When starting a business, we know there’s a lot to think about financially. You consider the products and services you’re going to provide your customer. You think about customer service. You think about hiring friendly, knowledgeable employees. You think about retaining these employees. You think about your profit margin. You think about beating your competitors. This list of responsibilities goes on and on, especially as your company survives the test of time. Eventually, as your success grows, you think about your marketing efforts which likely includes strategies to improve your web presence, retaining existing customers, and generating new customers.
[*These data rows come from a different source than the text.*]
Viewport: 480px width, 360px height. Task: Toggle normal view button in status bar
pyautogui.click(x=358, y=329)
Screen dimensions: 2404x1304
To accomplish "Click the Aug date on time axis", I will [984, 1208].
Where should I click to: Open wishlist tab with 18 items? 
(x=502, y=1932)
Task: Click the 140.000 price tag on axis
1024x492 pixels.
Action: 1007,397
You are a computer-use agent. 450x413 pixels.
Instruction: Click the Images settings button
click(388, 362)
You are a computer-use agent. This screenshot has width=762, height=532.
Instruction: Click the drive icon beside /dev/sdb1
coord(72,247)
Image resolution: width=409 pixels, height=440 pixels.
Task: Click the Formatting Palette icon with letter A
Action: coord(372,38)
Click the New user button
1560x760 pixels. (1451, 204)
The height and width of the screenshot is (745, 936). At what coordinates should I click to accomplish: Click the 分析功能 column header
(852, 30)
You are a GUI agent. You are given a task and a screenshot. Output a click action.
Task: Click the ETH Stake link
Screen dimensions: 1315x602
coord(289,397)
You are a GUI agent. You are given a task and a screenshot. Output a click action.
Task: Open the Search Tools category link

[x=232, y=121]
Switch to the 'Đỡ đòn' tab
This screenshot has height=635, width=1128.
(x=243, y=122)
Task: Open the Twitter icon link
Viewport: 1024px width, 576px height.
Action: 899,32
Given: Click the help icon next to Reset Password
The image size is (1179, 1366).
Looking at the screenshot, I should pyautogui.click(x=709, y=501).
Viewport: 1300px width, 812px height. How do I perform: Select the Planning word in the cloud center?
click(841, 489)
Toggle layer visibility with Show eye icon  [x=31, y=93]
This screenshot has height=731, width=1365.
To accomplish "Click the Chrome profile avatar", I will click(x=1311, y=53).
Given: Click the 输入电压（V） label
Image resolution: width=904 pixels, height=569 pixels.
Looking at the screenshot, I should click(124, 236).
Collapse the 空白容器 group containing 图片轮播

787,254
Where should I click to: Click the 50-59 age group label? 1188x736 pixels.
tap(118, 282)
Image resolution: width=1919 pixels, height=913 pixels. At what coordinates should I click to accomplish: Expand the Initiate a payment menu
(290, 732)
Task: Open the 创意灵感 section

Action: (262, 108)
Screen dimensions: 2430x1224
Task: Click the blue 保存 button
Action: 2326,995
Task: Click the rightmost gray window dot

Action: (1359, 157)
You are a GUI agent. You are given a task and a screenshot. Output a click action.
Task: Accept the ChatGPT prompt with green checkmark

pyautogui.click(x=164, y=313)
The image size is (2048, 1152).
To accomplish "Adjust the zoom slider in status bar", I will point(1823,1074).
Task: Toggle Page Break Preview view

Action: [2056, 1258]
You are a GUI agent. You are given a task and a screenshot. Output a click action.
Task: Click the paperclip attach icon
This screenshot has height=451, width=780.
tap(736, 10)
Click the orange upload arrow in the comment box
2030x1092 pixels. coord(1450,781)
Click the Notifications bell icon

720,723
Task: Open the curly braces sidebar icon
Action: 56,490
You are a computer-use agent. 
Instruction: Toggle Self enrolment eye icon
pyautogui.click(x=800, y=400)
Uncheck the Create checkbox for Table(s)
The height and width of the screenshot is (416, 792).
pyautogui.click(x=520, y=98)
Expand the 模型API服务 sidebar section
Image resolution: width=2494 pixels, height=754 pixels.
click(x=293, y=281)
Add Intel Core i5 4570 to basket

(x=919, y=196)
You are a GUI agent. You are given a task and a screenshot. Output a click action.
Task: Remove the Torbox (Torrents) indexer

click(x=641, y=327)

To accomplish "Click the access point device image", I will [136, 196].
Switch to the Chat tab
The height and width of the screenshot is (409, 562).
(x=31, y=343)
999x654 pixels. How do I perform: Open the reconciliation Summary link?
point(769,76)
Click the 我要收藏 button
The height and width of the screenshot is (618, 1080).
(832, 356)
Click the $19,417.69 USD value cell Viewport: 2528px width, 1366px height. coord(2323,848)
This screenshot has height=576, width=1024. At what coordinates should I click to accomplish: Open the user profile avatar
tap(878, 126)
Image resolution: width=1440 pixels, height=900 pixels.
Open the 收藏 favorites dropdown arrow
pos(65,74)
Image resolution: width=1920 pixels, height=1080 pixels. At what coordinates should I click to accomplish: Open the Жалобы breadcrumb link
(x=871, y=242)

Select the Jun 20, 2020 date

At first, marketing strategies may seem simple: website design, connecting to customers through search engine optimization (SEO), social media, and advertising. Realistically, marketing in today’s world is much more complex. There is a myriad of choices you can make, and each of them costs money. Furthermore, you will need to decide whether it’s worth continuing to invest in a strategy or not. Marketing ROI stands for “return on investment.” It’s a way for you to determine if the money you spend on a marketing program actually benefits your company and increases your profit margin. It allows you to:
Justify spending money on a marketing strategy
Marketing is expensive, and it’s important to rationalize how you spend your money and how you spend your time to develop these marketing strategies. Furthermore, you want customers to buy your product. If your marketing strategy does not increase sales, it is not working.
Justify how you allocate your resources
There are many choices you could make when it comes to spending your money on a marketing campaign. If you decide to develop a website, online advertisements, and call tracking, you’ll want to know which efforts have a higher return. This will inform your future spending as you develop your marketing campaign.